Either way, the company is in a position of having to make a very large payment at a time when it can least afford to.
Who makes this decision is also a matter of concern. If it’s an independent trustee, then that person might have some leverage as long as there are clear rules to protect him from liability. But if a plan is administered by a committee of the board directors and a custodial trustee, then “you’ve got to have someone ready and willing to pull the trigger, and it’s a very difficult and awkward decision.”
Perkin said the ACPM is in discussion with the trust industry to clarify what the rules are around the triggering of a letter of credit. “Hopefully, that will put to rest some concerns some have had around the use of letters of credit,” said Perkin. He noted that it’s a well-known tool in other matters of corporate financing, just not in the pension context.
The underlying problem Gold sees in the budget proposal is a tendency to focus on the “narrow” objective of avoiding surpluses.
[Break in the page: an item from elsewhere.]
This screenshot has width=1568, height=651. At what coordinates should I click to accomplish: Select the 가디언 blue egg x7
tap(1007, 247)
“The risk of overfunding is wildly overstated,” said Gold. “If there is overfunding, then employers can take very significant contribution holidays, and there are regimes under which they can enter into to withdraw a surplus, though that’s very rare. A letter of credit works fine if everything’s going well, but what happens when there’s a bankruptcy?”
An employer’s view
Company reluctant to fund ‘temporary’ liability
When Butler Brothers Supplies Ltd. in Victoria sought a letter of credit to fund its solvency liabilities three years ago, one of its main reasons was the inability of a plan sponsor to recover pension plan surplus.
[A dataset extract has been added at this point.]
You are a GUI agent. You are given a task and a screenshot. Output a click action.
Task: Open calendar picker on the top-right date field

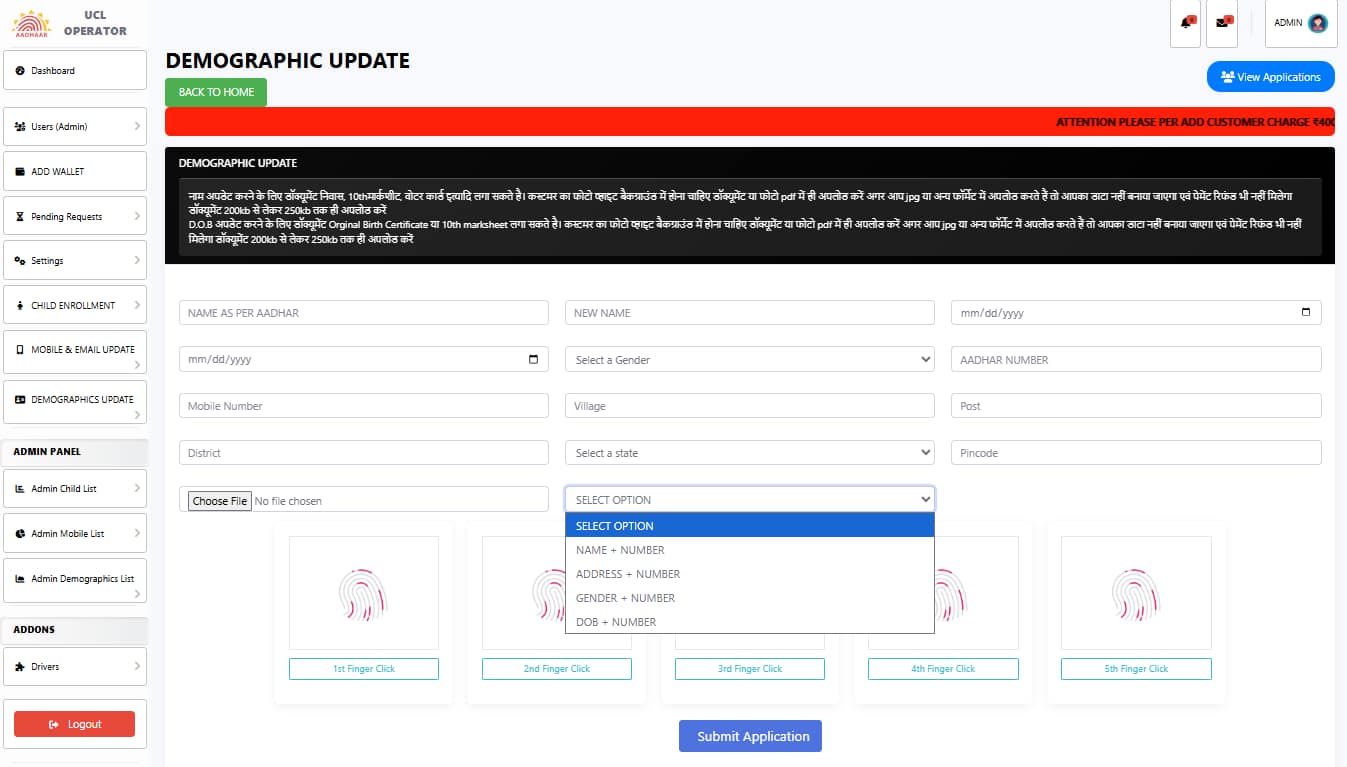pyautogui.click(x=1305, y=313)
Butler Brothers Supplies, which sells aggregate and concrete in southern Vancouver Island and employs 70 people, 50 of whom are unionized, was looking at a $97,900 surplus in its defined benefit plan. However, a “snapshot” valuation of the plan’s status were it to wind up at that moment showed a liability of about $174,300.
In management’s view, this liability was caused by the “poor showing of the stock markets, which we assumed, and which was subsequently proven, to be a temporary situation,” controller Ian Sunderland told
Canadian HR Reporter
in an e-mail.
Sunderland said the company saw benefits for both members and the plan sponsor in seeking a letter of credit. The gain for members was the immediate guarantee provided by the letter of credit — an improvement over the amortization payments option, which would mean that the liability would only be funded at the end of five years.
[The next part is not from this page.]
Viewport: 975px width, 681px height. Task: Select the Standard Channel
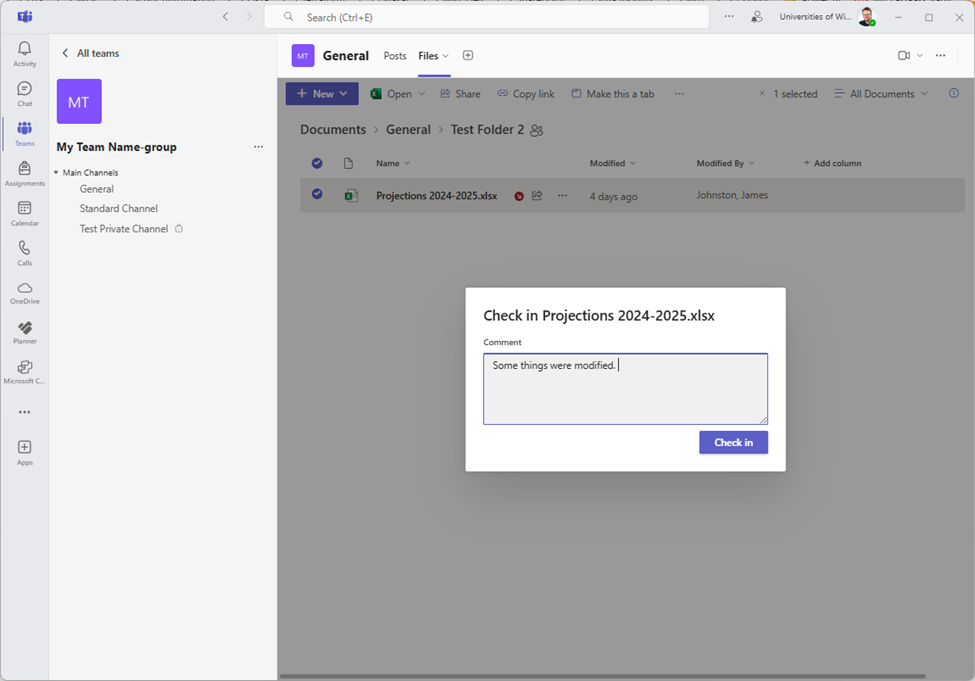[x=119, y=209]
The benefit for the company was “it would not be required to make contributions to the pension plan that are unnecessary under the going-concern valuation. Because of legal uncertainties regarding surplus ownership in Canada, it is doubtful that the company would be able to withdraw a solvency surplus when the causes of the original solvency deficit were shown to have disappeared,” he added.
The Superintendent of Pensions Financial Institutions Commission rejected this plan, prompting the company to turn to the courts. The British Columbia Supreme Court agreed with the superintendent.
“Assuming the letter of credit is an asset, it is an asset with a condition. That is to say, it is an asset which the plan may realize upon if, and only if, the plan is terminated,” wrote Justice R. Dean Wilson in
Butler Brothers Supplies Ltd. v. British Columbia (Financial Institutions Commission)
. “I read the wording of the (Pension Benefits Standards) Act to mandate a current contribution of the plan, without conditions, upon the solvency deficiency being identified. To put it another way, the legislation proscribes the conditional funding of solvency deficiencies. It places the entire risk on the employer.”
Having also lost at the B.C. Court of Appeal, Butler Brothers sees no recourse. “We can only wait for the government to change the laws to allow letters of credit to be used to fund solvency deficits,” said Sunderland.